Failing that, I will speak to the dog about timetabling an upset tummy. He's robustly healthy but very compliant and amenable when tactical farting/puking needs invoking. I'm sure he'd appreciate being involved, he's a good boy.

I don't know why these women are so awful and delight in their cruelty. The best I can come up with is jealousy and resentment of the attention being divided from them. But I suspect that they were always this awful - we just provide them with an outlet for it that might otherwise remain masked. We can at least take solace in seeing through them and striving to be as unlike them as possible. That's poor comfort though.

x

OP posts:
RenewableNewt · 12/10/2023 16:17

Yes to inflicting discomfort on us. Mine made a joke about me at a family dinner at the height of her very difficult behaviour towards me, and when I showed discomfort or upset (but didn’t say anything), she crowed ‘oh she doesn’t like that!’ about me.

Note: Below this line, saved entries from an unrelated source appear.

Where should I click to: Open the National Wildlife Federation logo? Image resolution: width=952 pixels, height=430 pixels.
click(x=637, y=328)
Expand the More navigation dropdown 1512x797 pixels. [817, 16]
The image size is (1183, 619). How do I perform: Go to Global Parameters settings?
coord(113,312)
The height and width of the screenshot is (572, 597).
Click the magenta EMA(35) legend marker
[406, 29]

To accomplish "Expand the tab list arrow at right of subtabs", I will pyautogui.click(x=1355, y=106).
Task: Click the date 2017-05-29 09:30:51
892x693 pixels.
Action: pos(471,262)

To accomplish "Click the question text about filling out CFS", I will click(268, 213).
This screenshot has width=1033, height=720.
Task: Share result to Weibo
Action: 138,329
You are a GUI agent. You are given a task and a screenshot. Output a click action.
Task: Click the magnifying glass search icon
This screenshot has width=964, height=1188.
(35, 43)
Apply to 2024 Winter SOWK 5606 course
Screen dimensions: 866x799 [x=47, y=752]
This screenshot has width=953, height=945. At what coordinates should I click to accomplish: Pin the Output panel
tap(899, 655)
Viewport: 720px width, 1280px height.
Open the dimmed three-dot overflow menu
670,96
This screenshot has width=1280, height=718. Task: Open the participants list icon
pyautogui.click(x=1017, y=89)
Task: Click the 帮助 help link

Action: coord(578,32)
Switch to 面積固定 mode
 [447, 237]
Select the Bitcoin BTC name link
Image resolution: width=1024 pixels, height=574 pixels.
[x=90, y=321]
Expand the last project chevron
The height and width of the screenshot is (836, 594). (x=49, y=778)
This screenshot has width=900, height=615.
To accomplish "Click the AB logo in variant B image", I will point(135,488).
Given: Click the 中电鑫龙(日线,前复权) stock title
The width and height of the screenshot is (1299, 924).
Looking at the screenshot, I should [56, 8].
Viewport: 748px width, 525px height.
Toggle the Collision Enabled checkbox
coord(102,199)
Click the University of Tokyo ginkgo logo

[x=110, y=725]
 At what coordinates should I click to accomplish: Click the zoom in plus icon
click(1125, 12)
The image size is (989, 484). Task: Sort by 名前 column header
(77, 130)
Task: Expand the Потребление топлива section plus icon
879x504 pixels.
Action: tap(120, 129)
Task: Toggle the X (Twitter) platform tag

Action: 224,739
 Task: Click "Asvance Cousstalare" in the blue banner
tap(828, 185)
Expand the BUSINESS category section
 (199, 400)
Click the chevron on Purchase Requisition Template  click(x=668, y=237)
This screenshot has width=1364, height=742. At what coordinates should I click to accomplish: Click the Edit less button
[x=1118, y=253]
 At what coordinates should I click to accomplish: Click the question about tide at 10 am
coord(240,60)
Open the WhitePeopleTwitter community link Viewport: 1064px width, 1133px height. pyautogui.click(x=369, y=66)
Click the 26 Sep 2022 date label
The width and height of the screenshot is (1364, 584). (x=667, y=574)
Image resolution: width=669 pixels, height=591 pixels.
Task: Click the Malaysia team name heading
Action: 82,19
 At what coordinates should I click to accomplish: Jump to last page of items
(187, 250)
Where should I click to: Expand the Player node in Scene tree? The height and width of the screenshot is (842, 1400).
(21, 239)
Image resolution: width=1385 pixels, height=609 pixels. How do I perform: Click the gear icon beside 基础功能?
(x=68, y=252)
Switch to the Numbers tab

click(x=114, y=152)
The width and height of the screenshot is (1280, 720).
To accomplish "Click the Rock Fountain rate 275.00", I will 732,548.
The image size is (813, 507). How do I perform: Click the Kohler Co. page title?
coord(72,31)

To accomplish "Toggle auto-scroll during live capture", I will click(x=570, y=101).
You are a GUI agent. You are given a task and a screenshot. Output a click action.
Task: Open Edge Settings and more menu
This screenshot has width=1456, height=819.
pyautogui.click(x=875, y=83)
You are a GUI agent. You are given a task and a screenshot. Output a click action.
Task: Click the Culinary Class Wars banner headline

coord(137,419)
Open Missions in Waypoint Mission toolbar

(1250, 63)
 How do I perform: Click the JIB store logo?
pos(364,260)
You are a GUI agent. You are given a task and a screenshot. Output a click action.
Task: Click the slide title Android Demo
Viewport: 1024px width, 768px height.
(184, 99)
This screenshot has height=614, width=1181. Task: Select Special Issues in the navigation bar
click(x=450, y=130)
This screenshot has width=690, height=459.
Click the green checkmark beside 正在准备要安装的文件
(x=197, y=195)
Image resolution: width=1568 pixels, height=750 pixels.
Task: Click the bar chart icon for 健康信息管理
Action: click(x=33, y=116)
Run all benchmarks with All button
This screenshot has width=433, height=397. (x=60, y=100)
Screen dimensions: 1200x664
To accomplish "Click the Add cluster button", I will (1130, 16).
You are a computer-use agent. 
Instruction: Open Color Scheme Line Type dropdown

SapatSea · 12/10/2023 17:50

@CherryGarcia23 your NM keeping in touch with your ex is such a betrayal

@01Name that's so sad about your father's funeral. My father is acknowledged by all as a "lovely man" and was a comfort to me as a child but I fear knowing what I know now that he was merely her enabler. Do you feel that about your father? When my NM was very violent to me or cruel verbally he used to say I should forgive her because she had a bad childhood ( like I didn't!), my NM is now dead but my F still talks about her as if she was mother of the century and a living saint ( little does he know the vile things she used to say to me when I was a child about not loving him and ridiculing him) and since her death he only seems interested in the "golden child" and her family although they treat him badly when he hares over to visit them at any opportunity. I really hope you can get out of giving the speech.

@RenewableNewt they do like causing us discomfort. They are like the meanest girl you could imagine and you have to live with them and as a child still crave their approval and love. It horrible when you let your guard down and confide in them and they turn it against you. You can see the smirk when they triumph over you!

NM must know what they are doing because they treat each child in the family differently.They enjoy playing God!

CherryGarcia23 · 12/10/2023 17:59

@SapatSea

You have just touched on enabling behaviour by your dad. I very much had that, he was scared of her but also a bad dad. I remember a number of instances where my dad sat back and allowed my NM to be violent to me, once she was pulling my hair and digging her thumbs into my eyes because I put mascara on at around age 12, I had a thumb nail cut on each eyelid, he pulled her off me, and at the time I thought he was my hero. Another time my NM told my brother to beat me up, and she stood there laughing, my dad only intervened when he saw my nose and lip bleeding, and stopped my brother as he was concerned how they'd explain any bruising to the school. My NM responded by telling my brother to continue kicking me in the back and stomach only.

Writing this out is horrible, that woman was so much worse than a narc, she was disgusting a vile bully.